1...FOUR-STROKEINTERNAL COMBUSTION ENGINE,4...CYLINDER HEAD, 8... COMBUSTION CHAMBER, 9... INTAKE PORT, 10... EXHAUST PORT, 13... INTAKE POPPET VALVE, 14... EXHAUST POPPET VALVE, 15, 16... VALVE STEM, 18... VALVE LIFTER WITH VALVE PAUSING MECHANISM, 21... INTAKE CAM, 22... EXHAUST CAM, 38... VALVE SPRING, 30... LIFTER SPRING,
41... VALVE PAUSING MECHANISM, 43... SLIDE PIN HOLDER, 44... SLIDE PIN HOLE, 45... SLIDE PIN, 46... STEM THROUGH HOLE, 47... GUIDE PIN, 49... PIN SPRING, 50... HYDRAULIC DRIVE APPARTUS, 51... HYDRAULIC PASSAGE, 52... LIFTER GUIDE HOLE, 53... ANNULAR HYDRAULIC GROOVE, 54... COMMUNICATION HOLE, 55... SIDE HOLE, 56... OUTER PERIPHERAL RECESSED GROOVE, 57...HYDRAULIC CHAMBER,
58... AIR CHAMBER, 60... OIL DISCHARGE GROOVE, 80... VALVE PAUSING MECHANISM, 81... CYLINDERHEAD, 82... LIFTER GUIDE HOLE, 83... ANNULAR HYDRAULIC GROOVE, 84... COMMUNICATION HOLE, 85... HYDRAULICPASSAGE, 86... ANNULAROILDISCHRAGEGROOVE,
87... OIL DISCHARGE GROOVE
100... VALVE PAUSING MECHANISM, 110... VALVE LIFTER, 111... OIL DISCHARGE GROOVE, 112... SIDE HOLE, 120... VALVE LIFTER, 121... OIL DISCHARGE GROOVE, 122... SIDE HOLE,
130... VALVE LIFTER, 131... OIL DISCHARGE GROOVE, 132... SIDE HOLE

Claims

A variable valve operating mechanism of a four-stroke internal combustion engine (1), in which a valve lifter (18) provided between a valve operating cam (21, 22) and a valve stem (15, 16) of a poppet valve is slidably supported by a lifter guide hole (52) and always energized by a lifter spring (39) in a direction to abut on the valve operating cam (21, 22),
a slide pin (45) is fit to a slide pin holder (43) attached in the valve lifter (18) and freely slides in a direction orthogonal to the valve stem (15, 16),
a stem contact surface (45a) which abuts on the valve stem (15, 16) of the poppet valve energized by the valve spring (38) and a stem through hole (46) which the valve stem (15, 16) penetrates are formed in adjacent to each other in the slide pin (45), and
the slide pin (45) is energized by a pin spring (49) in one direction while oil pressure acts on the slide pin in an opposite direction through an oil pressure supply passage, and the slide pin (45) is moved by controlling the oil pressure to cause the stem contact surface (45a) and stem through hole (46) to selectively face the valve stem (15, 16),
the variable valve operating mechanism comprising:
an oil discharge passage including a discharge port which is opened to allow oil acting on the slide pin (45) to be discharged when the valve lifter (18) is pressed by the valve operating cam (21, 22) to move for valve opening;
characterized in that
the oil pressure supply passage is composed of an annular hydraulic groove (53) communicating through a side hole (55) of the valve lifter with a hydraulic chamber (57) causing oil pressure to act on the slide pin (45), the annular hydraulic groove (53) being formed in an inner peripheral surface of the lifter guide hole (52) and supplied with oil pressure, the oil discharge passage is composed of an oil discharge groove (60) extended from the annular hydraulic groove (53) in a direction that the valve lifter (18) moves for valve closing, and
a discharge port (60a) of the oil discharge groove (60) is opened when the valve lifter (18) is pressed by the valve operating cam (21, 22) to move for valve opening.

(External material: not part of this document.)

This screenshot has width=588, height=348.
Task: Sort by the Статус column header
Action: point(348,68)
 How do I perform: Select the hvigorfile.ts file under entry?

The variable valve operating mechanism of the four-stroke internal combustion engine (1) according to claim 1, wherein a plurality of the oil discharge grooves (60, 87) are formed in the inner peripheral surface of the lifter guide hole (52, 82) across a circumferential direction.
The variable valve operating mechanism of the four-stroke internal combustion engine (1) according to any one of the preceding claims, wherein the oil discharge passage is formed in the valve lifter (18).